Bon, la « filière musicale » tempête et alerte depuis plusieurs mois, constatant « une ghettoïsation des nouveautés et des titres francophones » diffusés à des heures d’écoute peu significative : peu ou prou, la nuit ! Du reste elle a compté : l’an passé, ces radios se sont acquittées de cette « obligation de diffusion » par quinze titres seulement, censées représenter 90 % de la diffusion de nouveautés francophones.
Ces radios outragées arguent du fait qu’en dix ans la production d’albums francophones aurait chuté de 76 % : c’est donc de la faute des producteurs ! Quant aux plages horaires, elles brandissent le drapeau de la liberté éditoriale. Ah, liberté, quand tu nous tiens ! Le Syndicat national de l’édition phonographique rétorque : « Nous avons envoyé 713 nouveautés francophones aux radios en 2010, elles n’en ont diffusé que 15 ! ». Mais voilà, on ne va pas mettre à l’antenne des chanteurs inconnus, qui plus est aux propos « signifiants » (comme dirait feu Béranger), des fois que l’auditeur change de station…
Modestement, je voudrais dire quelques petites choses, pour nourrir le débat, apporter ma modeste contribution. Chaque jour, dans ma boîte aux lettres, m’arrivent des disques, de très bonne qualité. Que des nouveautés francophones, bien souvent autoproduites ou produites par de petits labels et mal distribuées, quand elle le sont.
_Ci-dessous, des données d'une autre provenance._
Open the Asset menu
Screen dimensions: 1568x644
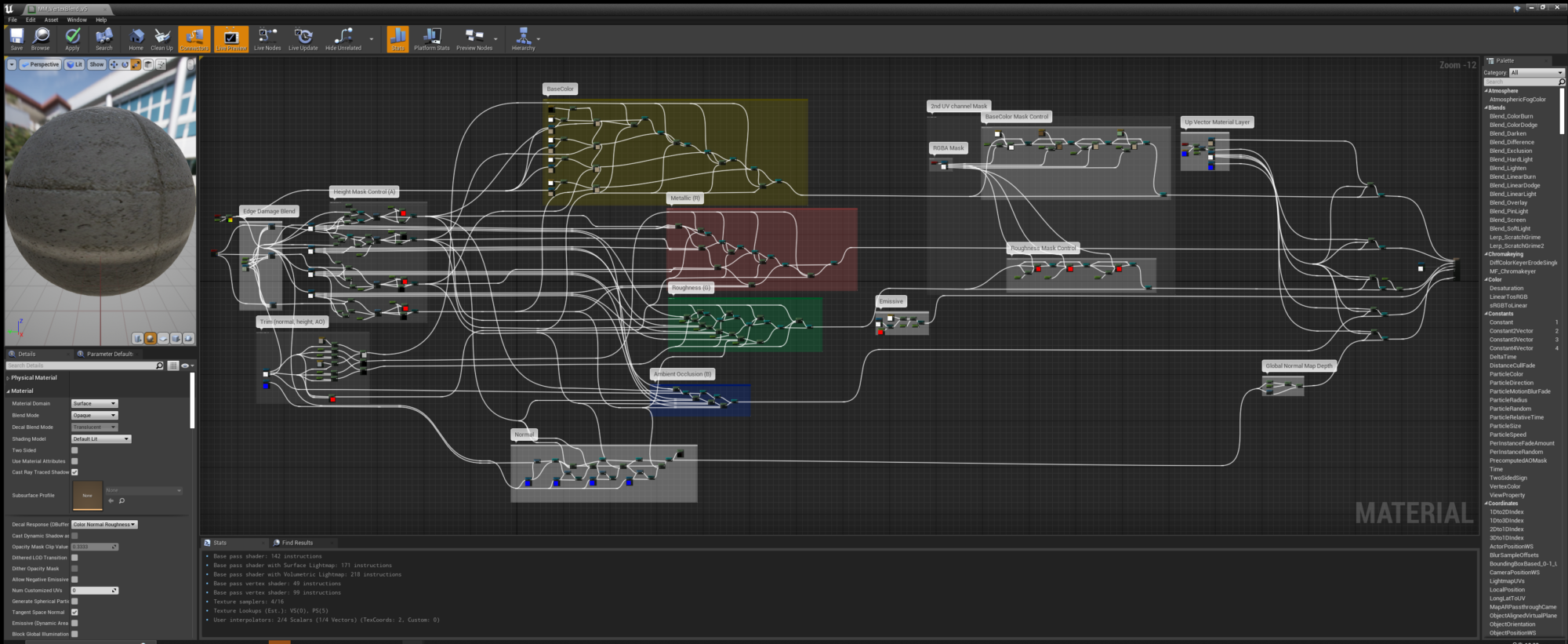click(51, 20)
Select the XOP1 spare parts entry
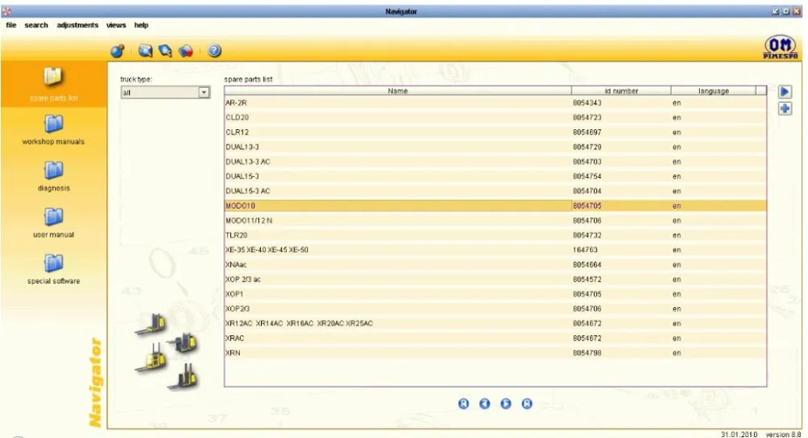This screenshot has width=808, height=438. point(495,294)
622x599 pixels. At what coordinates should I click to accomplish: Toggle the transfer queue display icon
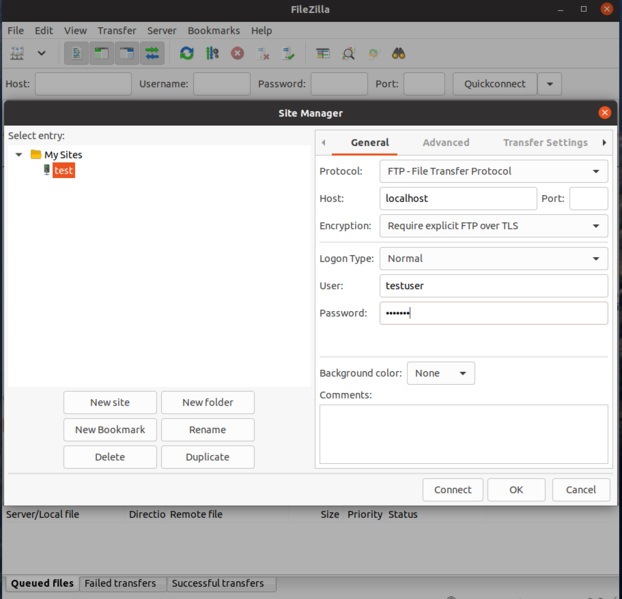coord(152,53)
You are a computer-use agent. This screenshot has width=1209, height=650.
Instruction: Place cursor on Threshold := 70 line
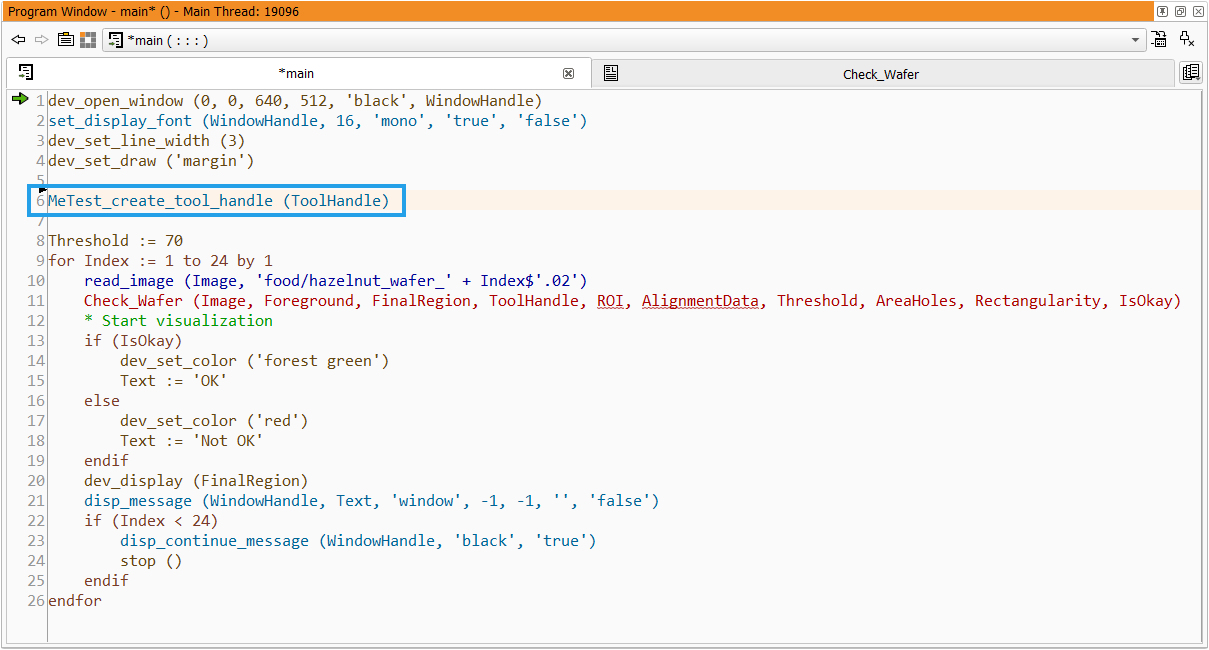click(x=115, y=241)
Et ces nouveautés-là ne sont pas comptabilisées dans les 713. Les radios, même publiques, n’écoutant pas ces disques-là, ne faisant affaires qu’avec des labels d’importance avec qui elles concoctent leur play-list et leurs partenariats. Grosse modo, y’a qu’EMI qui m’aille… en dehors de quoi vous n’existez pas !
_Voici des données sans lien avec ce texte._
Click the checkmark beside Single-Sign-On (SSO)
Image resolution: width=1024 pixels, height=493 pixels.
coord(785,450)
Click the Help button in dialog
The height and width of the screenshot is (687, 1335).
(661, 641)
Ni les producteurs ni les diffuseurs (radios et télé, certes, mais aussi la plupart des festivals et autres programmations) ne font leur travail de découverte. Comme des rois fainéants, on programme, on diffuse du français qui chante en anglais en prime time : c’est désormais tendance. Plus personne ne prend aucun risque ; qualité et contenus sont des termes obsolètes, honnis, ringards. L’auditeur est floué, baisé. Quand vous lui parlez de chanson, il vous dira que ça n’existe pas, que ça n’existe plus : normal, la chaîne de diffusion exclue la quasi totalité de la production et boute hors de son oreilles ce qui pourrait faire la différence.
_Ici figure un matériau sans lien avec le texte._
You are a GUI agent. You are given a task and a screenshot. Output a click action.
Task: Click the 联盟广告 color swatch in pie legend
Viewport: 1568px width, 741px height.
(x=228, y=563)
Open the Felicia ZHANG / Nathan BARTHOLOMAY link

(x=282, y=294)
(1) Ces quotas radiophoniques ont été mis en place en 1996, sur proposition d’Yves Duteil, alors chargé de mission pour la chanson au Ministère de la culture. Ils ont toujours été détournés, tant dans la forme que, plus sûrement encore, dans l’esprit.
Bonjour Michel !
Aie aie aie ! Ces quotas n’ont pas amélioré la situation et, comme tu le soulignes justement, parmi tous les cd que tu reçois aucun n’est listé et pourtant, très souvent, c’est d’excellente qualité ou prometteur de la part de jeunes artistes ! Que faut-il faire ? Continuer à résister de toutes parts ! le monde est entre les mains des financiers, non entre les oreilles des citoyens !
C’est dommage, car, lorsque je fais parfois écouter certains artistes à des moins passionnés que nous, certains reconnaissent qu’ils sont bernés dans tout ce qu’on leur présente ! Je prête ainsi des disques !
Maxime Le Forestier, dans le bouquin « Né quelque part », ne cite comme relève simplement que les Bénabar, Zazie, Sanséverino, Delerm (certes pas les plus inintéressants), mais il occulte tous ceux présents à Barjac et les autres festivals à dimension humaine, qu’ils soient jeunes ou moins jeunes.
Cette chanson contestaire, citoyenne, enfin qui raconte la vie dans toute sa simplicité, sa fraternité, sa proximité (salut Michel Trihoreau!) semble géner et surtout n’être pas rentable !
En conclusion et toute lucidité, je dirais que nous sommes sous la dictature des financiers et ils ont le nerf de la guerre, qu’ils défendent avec leur surarmement, leur cynisme ! ce sont des assassins en puissance des voleurs raquetteurs en liberté !
Pour ne pas terminer sur « noir, c’est noir… », je vis de superbes moment s entr’amis, avec la chanson, et avec le bouche à oreilles ,nous parvenons à faire découvrir des artistes à des moins férus !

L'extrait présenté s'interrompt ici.